| PROBLEM DETAILS |
Convert the lines below into a JSON list of strings, one string per line, skipping blank lines and leaving out the pictures.
________________________
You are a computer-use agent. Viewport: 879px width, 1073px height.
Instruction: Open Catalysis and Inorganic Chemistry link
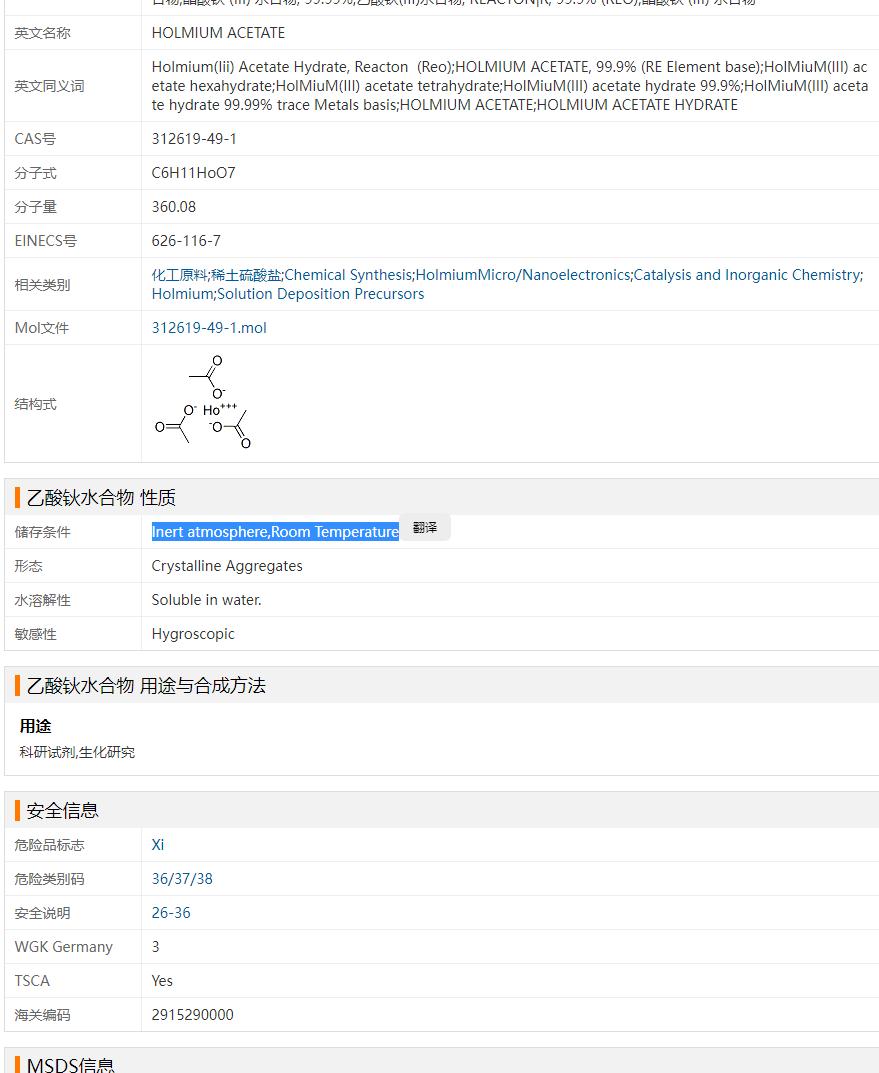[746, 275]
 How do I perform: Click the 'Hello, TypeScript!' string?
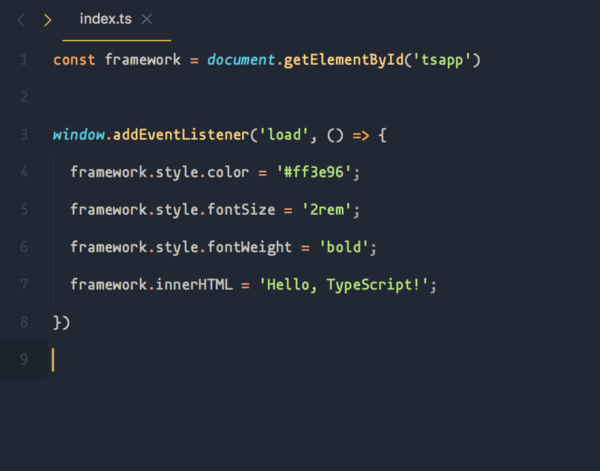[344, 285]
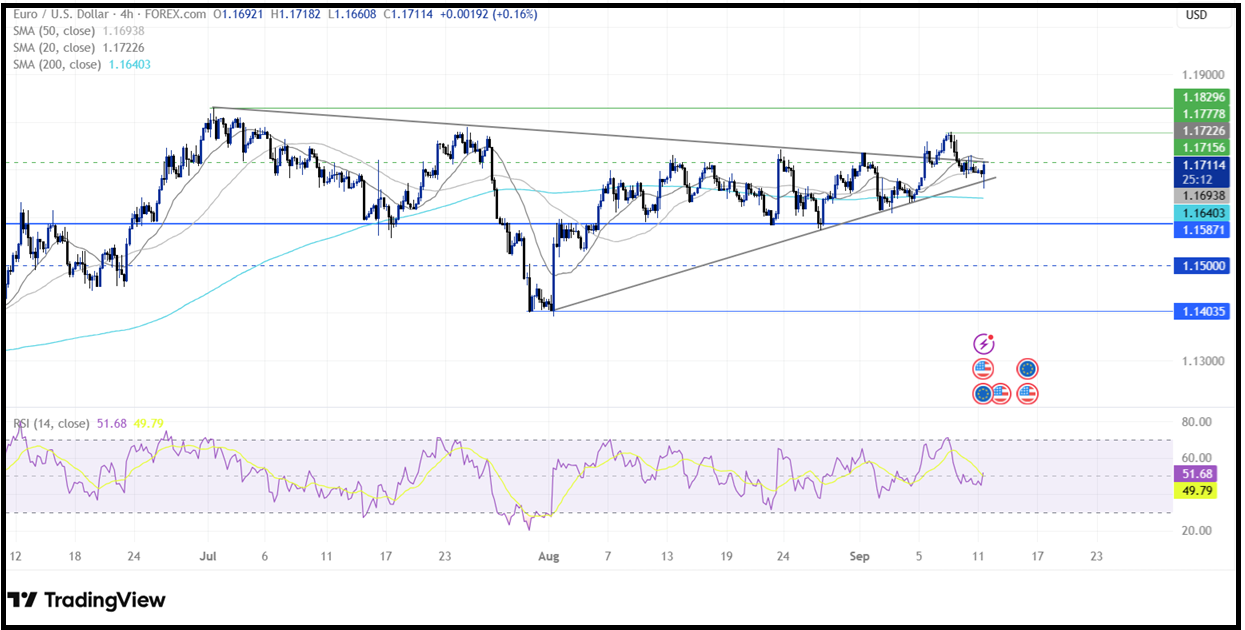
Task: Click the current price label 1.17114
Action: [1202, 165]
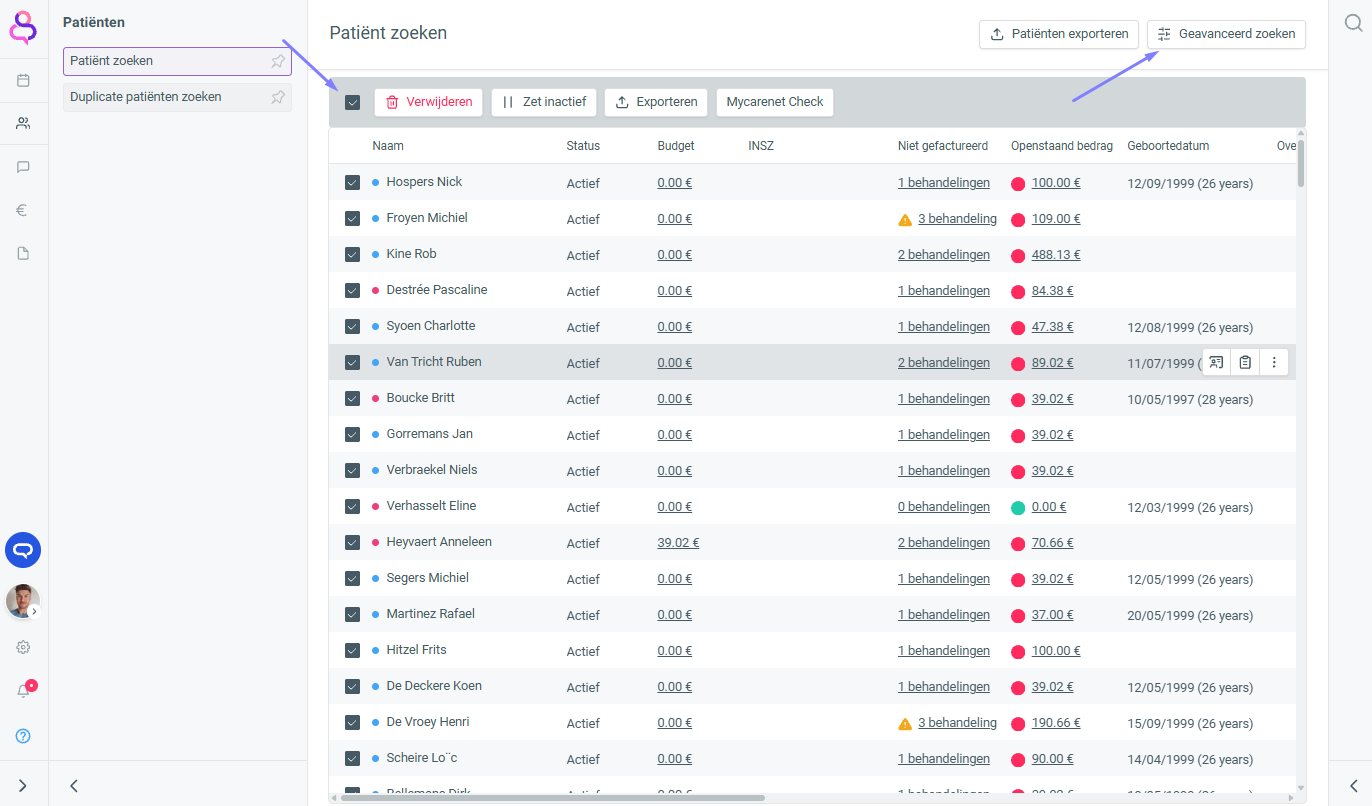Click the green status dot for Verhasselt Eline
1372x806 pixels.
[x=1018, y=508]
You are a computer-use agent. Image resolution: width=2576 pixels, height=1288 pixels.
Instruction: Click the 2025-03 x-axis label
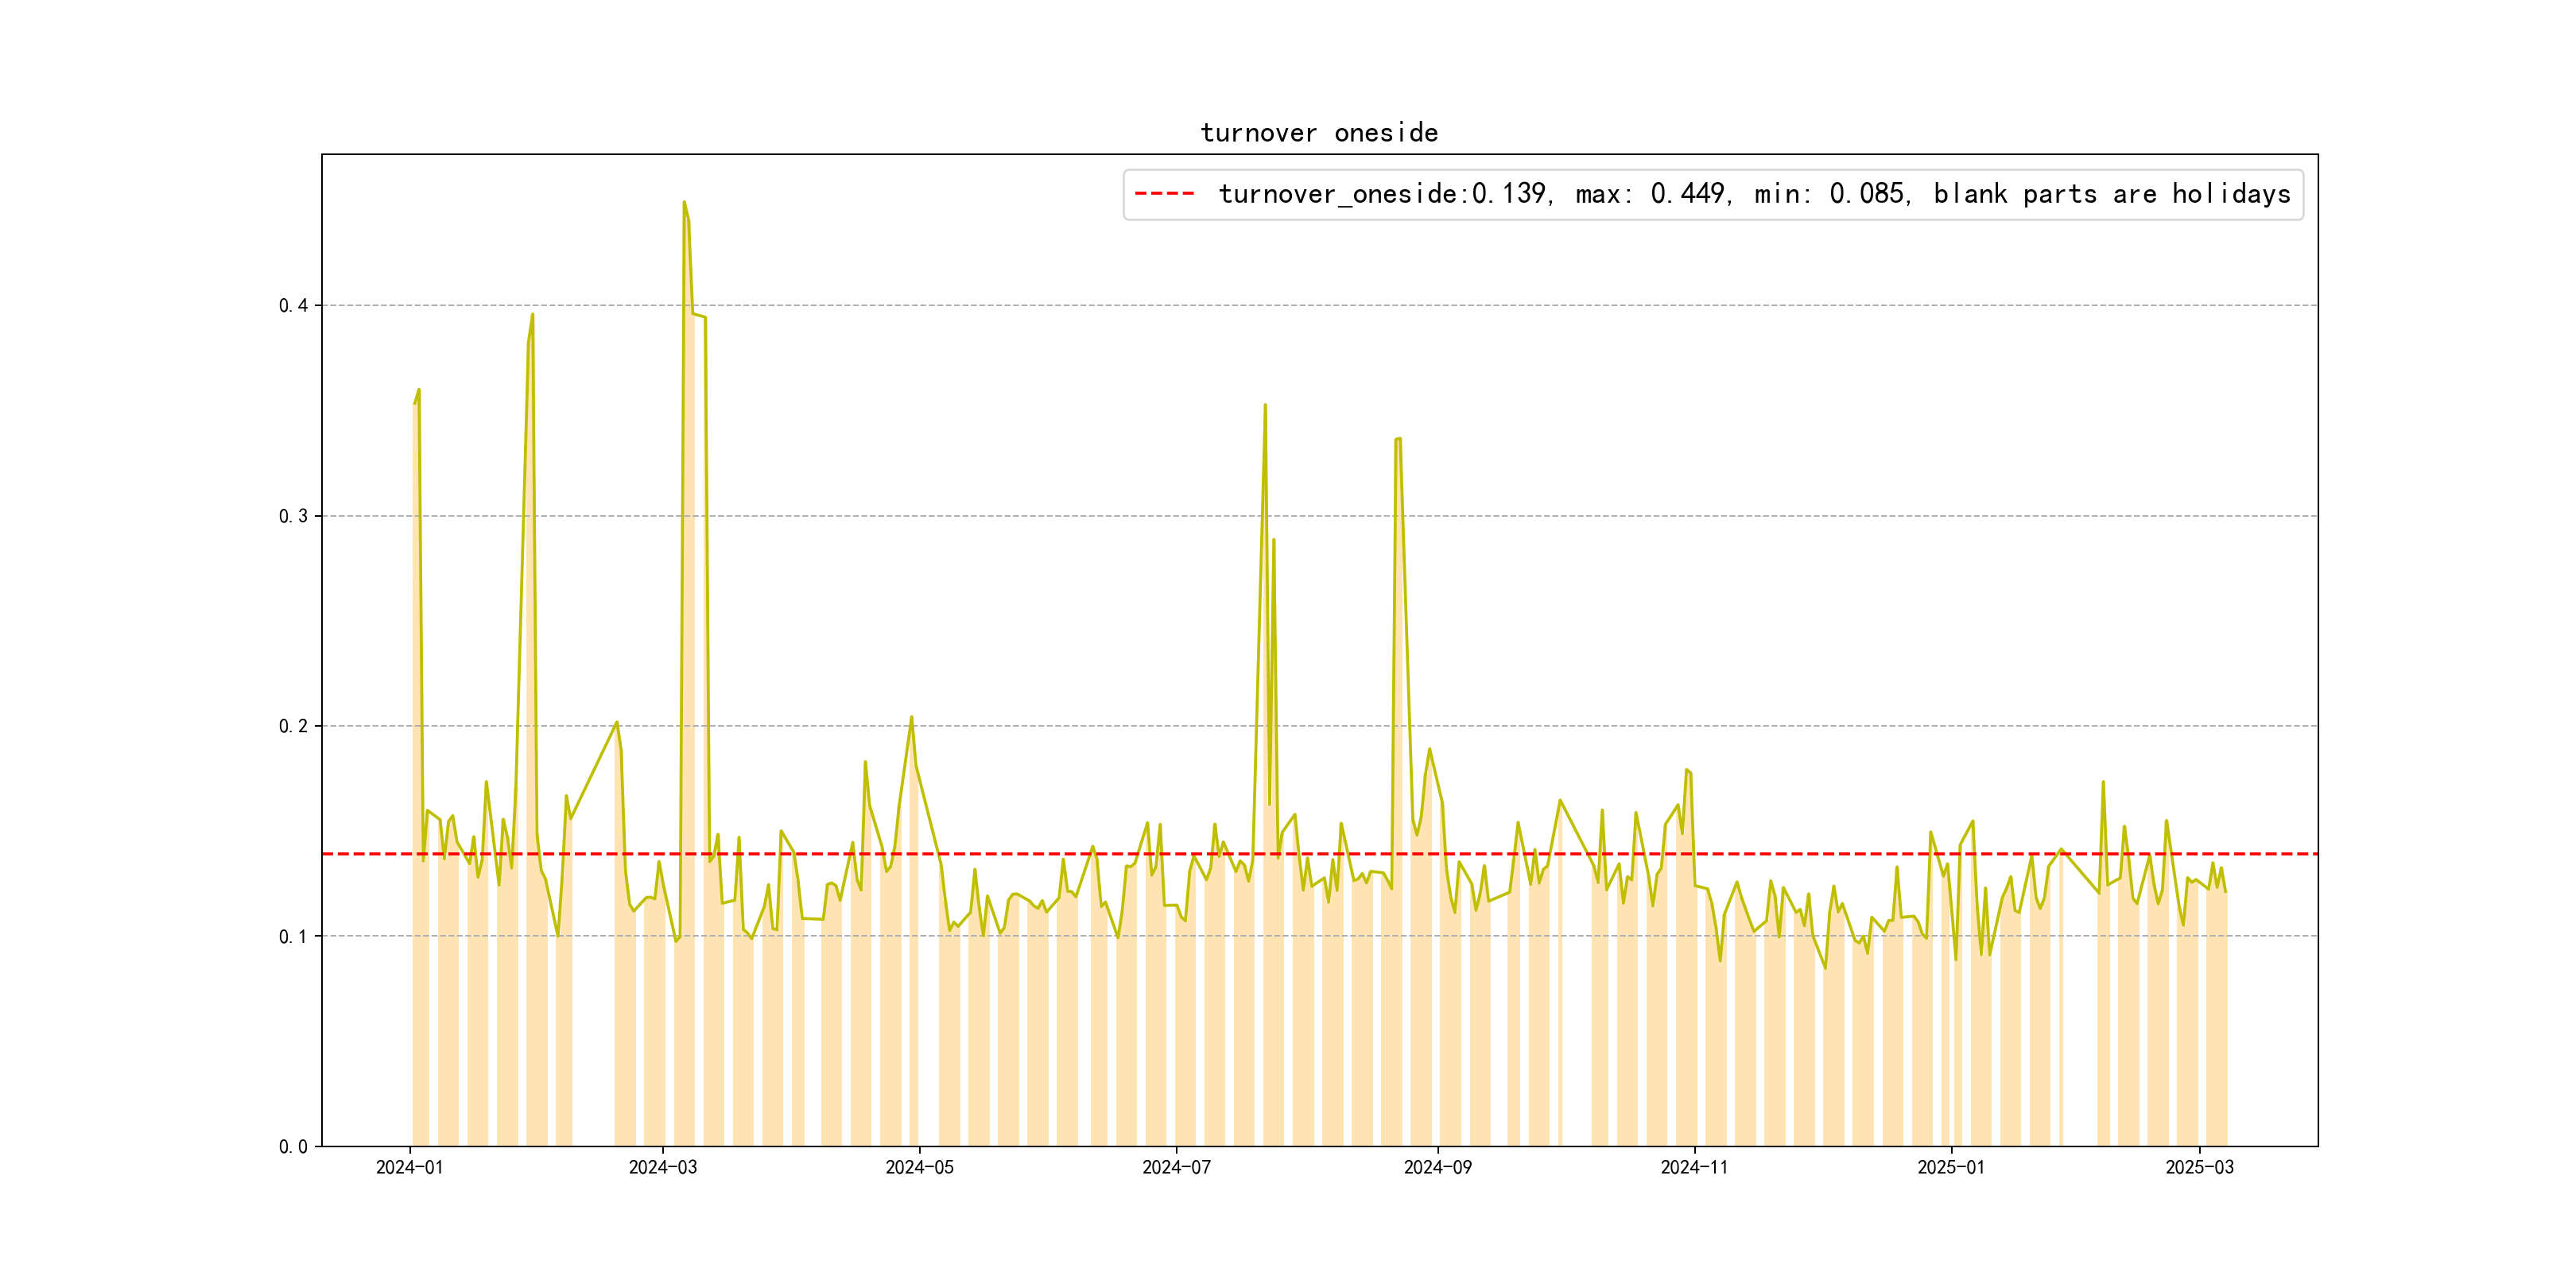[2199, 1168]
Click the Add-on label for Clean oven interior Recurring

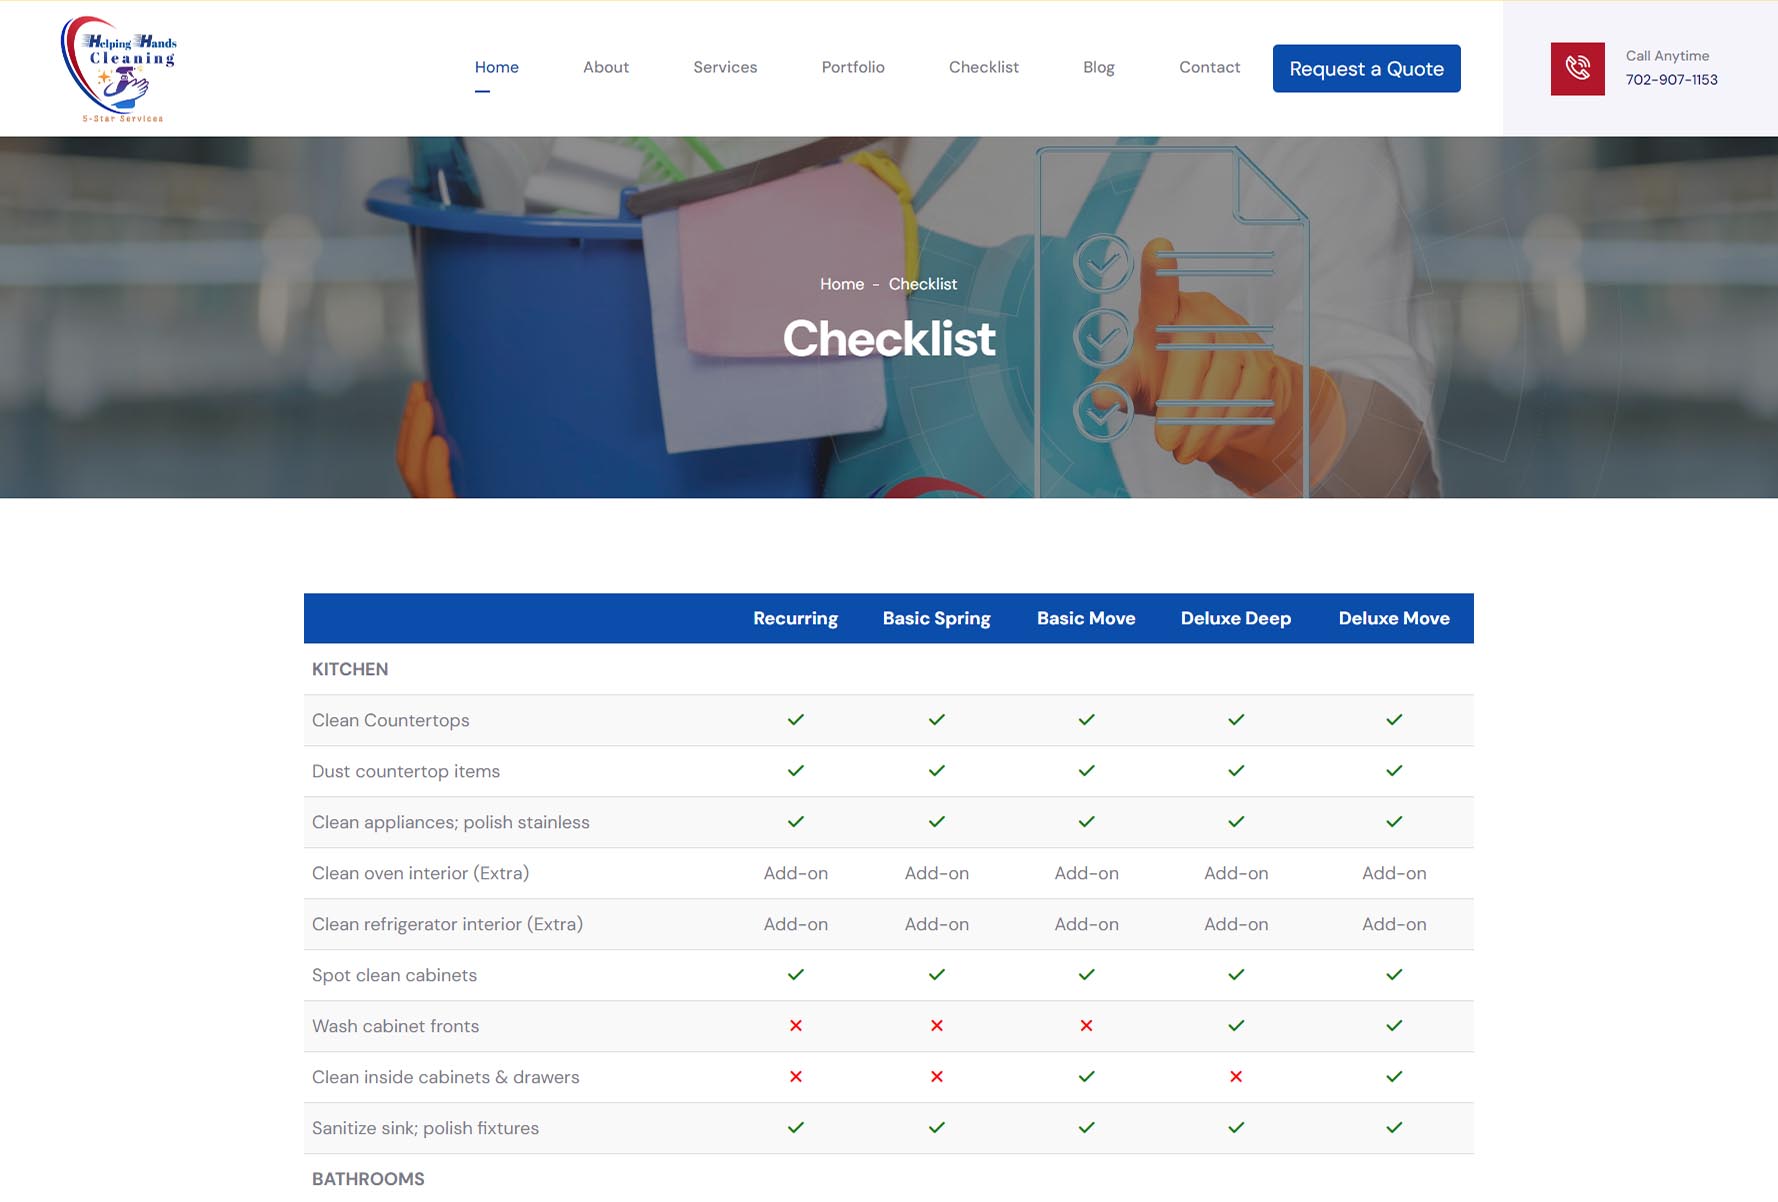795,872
________________________
| CORRECT RESPONSE |
[
  "You are a computer-use agent. Viewport: 879px width, 1073px height.",
  "Instruction: Open Catalysis and Inorganic Chemistry link",
  "[746, 275]",
  " How do I perform: Click the 'Hello, TypeScript!' string?",
  "[344, 285]",
  "Task: Click the current price label 1.17114",
  "Action: [1202, 165]",
  "Click the green status dot for Verhasselt Eline",
  "1372x806 pixels.",
  "[x=1018, y=508]",
  "You are a computer-use agent. Image resolution: width=2576 pixels, height=1288 pixels.",
  "Instruction: Click the 2025-03 x-axis label",
  "[2199, 1168]",
  "Click the Add-on label for Clean oven interior Recurring",
  "795,872"
]